**WHAT NEEDS TO BE DONE**
When you reach the line with "Open Grok from the sidebar" in the listing below, transcribe it and each line after it up to and including the line with "Task: Click the green Make It button", exactly and with nothing else.

**SOURCE DATA**

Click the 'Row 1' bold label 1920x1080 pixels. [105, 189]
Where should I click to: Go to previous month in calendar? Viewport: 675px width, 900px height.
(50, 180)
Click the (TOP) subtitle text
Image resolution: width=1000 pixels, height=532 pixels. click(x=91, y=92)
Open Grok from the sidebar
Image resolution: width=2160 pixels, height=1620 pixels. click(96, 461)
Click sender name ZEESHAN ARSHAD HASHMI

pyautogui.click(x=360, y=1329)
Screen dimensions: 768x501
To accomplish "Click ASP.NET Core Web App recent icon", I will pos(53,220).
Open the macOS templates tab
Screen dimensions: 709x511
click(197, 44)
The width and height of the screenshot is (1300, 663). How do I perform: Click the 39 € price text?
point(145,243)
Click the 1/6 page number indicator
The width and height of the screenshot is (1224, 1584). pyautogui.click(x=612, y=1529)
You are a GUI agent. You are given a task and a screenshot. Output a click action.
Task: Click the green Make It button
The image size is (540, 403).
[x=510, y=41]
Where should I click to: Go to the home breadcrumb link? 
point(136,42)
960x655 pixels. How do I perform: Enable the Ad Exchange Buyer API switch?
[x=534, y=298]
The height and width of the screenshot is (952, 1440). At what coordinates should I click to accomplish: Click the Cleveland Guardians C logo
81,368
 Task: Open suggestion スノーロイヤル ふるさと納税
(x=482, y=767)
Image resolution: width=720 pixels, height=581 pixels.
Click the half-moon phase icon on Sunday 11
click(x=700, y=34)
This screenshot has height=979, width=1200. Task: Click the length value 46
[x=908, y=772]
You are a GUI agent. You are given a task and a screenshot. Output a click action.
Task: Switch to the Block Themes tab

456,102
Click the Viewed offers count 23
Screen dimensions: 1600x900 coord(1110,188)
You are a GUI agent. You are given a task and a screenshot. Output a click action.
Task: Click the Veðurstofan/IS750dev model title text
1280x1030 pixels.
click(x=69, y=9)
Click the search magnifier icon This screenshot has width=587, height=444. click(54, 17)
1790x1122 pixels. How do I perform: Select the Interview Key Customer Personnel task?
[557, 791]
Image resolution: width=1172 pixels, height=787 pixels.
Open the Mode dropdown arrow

**RESULT FOR THIS TASK**
Open Grok from the sidebar
Image resolution: width=2160 pixels, height=1620 pixels. click(96, 461)
Click sender name ZEESHAN ARSHAD HASHMI

pyautogui.click(x=360, y=1329)
Screen dimensions: 768x501
To accomplish "Click ASP.NET Core Web App recent icon", I will pos(53,220).
Open the macOS templates tab
Screen dimensions: 709x511
click(197, 44)
The width and height of the screenshot is (1300, 663). How do I perform: Click the 39 € price text?
point(145,243)
Click the 1/6 page number indicator
The width and height of the screenshot is (1224, 1584). pyautogui.click(x=612, y=1529)
You are a GUI agent. You are given a task and a screenshot. Output a click action.
Task: Click the green Make It button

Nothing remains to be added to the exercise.